I think we should be using joules for all this as well.

And I’m not going to get into house energy supply, where the electricity bill comes in kilowatt-hours and the natural gas bill in cubic metres of gas (but at what pressure? Shouldn’t it be in kilograms or something?), and I don’t know at all about the oil bill… 1 kW·h = 3600 J, and one cubic metre of gas when burnt yields 37.5 MJ.

The thread has drifted a bit before I could give my 2 cents, as for why people use some prefixes in some instances, but not in others. (The question as to why a kilogram and not a gram is the basic unit was best answered with the difficulty of making a precise gram as brass cylinder in Paris when the base units were decided upon. I think that sounds plausible.)

My WAG, based on my memories of high school chemistry, biology, physics, astronomy, and popular science books: in some areas, like biochemistry, you use nano- and micrometers because things are always the same size, and it’s easy to picture them, if you know the size of a normal cell is this many nano - or mycrometers, then a virus is a lot smaller than that, etc.

But in Astronomy, giving distances in kilometers is better than in Giga and Mega, because distances vary wildly.

As for kiloliters and similar: where would you use this?
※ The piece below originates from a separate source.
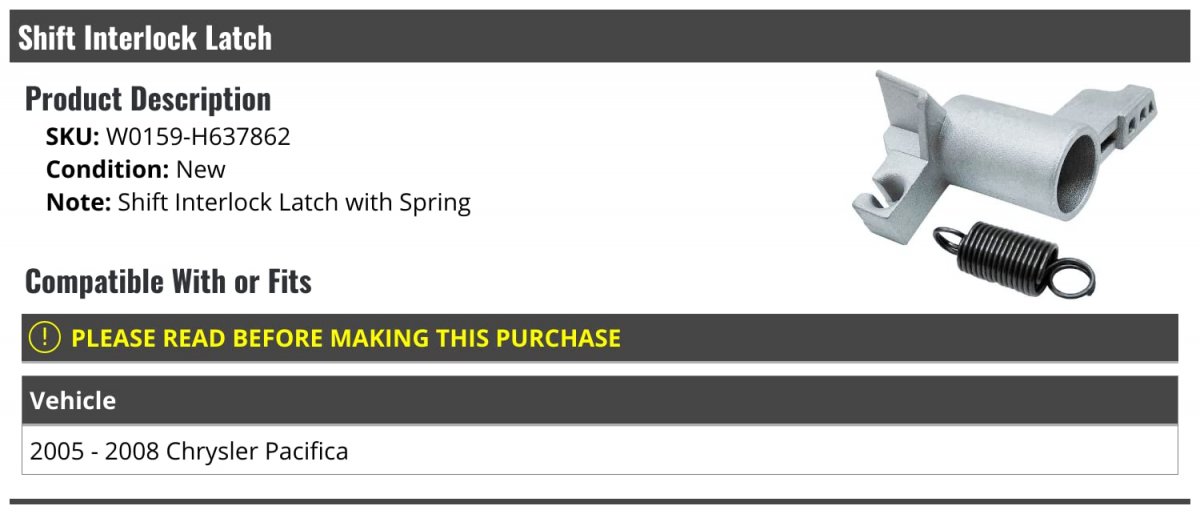This screenshot has height=514, width=1200.
Task: Click the PLEASE READ BEFORE MAKING THIS PURCHASE banner
Action: 600,338
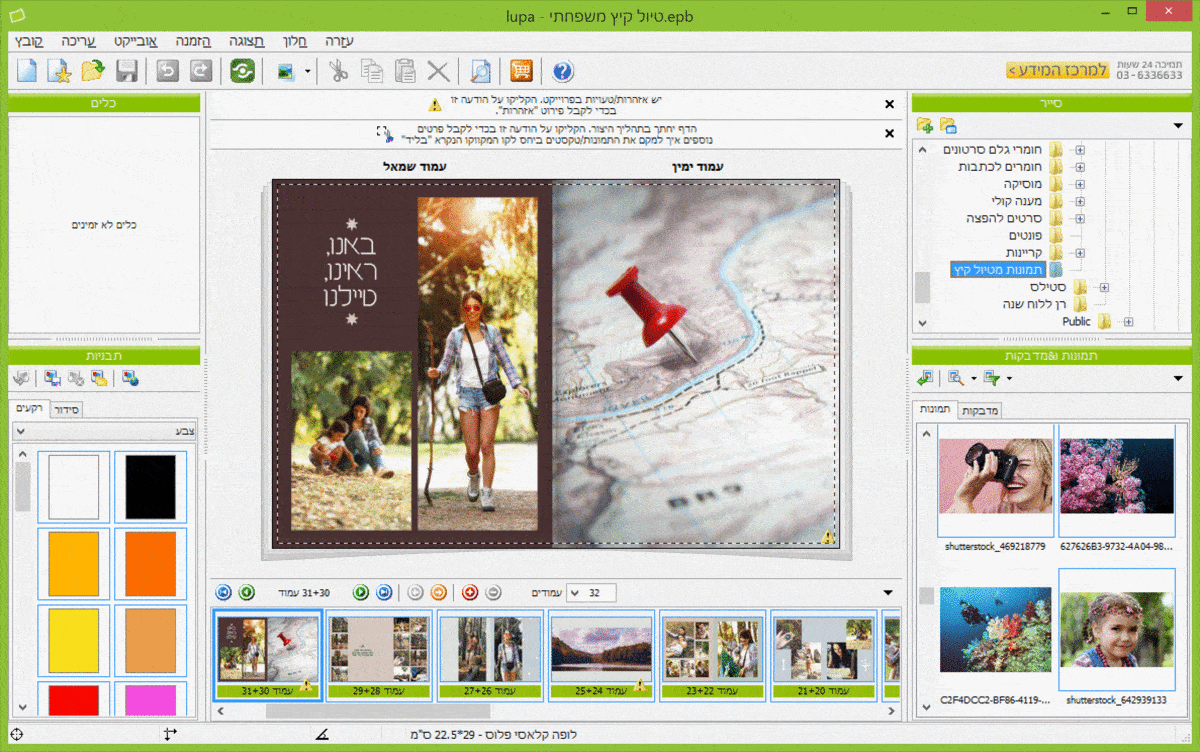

In everyday life, you buy a liter of milk; and I doubt scientists often use megaliters.

Lastly, while I learned the correct prefixes, I found simplest to use was the base 10 expression, esp. when doing calculations. I guess that’s why my teachers preferred it, too. So when a newspaper says sth. is a hundred thousand kilometers, everybody can write down the base 10 for that, but not everybody knows right away how many zeroes a Giga or Peta has. (Even with computers: you know that 1.44 MB is very small today, 14 GB is okay, 144 GB is big enough for video files. But how many zeroes does it have in Bytes?)

And expressing things in base 10 avoids the confusion that always happens when untrained translaters mistranslate English Billions to European (German) Billions (it’s Milliarden, and a german Billion is more than a Milliarde.)

I read hectopascals far more frequently than kilopascals - actually, to me the usage of the latter seems weird. YMMV.
hPA has the advantage of being identical to the millibar, another (now non-SI) unit of pressure some people might be familiar with.

Hectolitre is the standard unit to express the beer output of breweries in Germany, btw.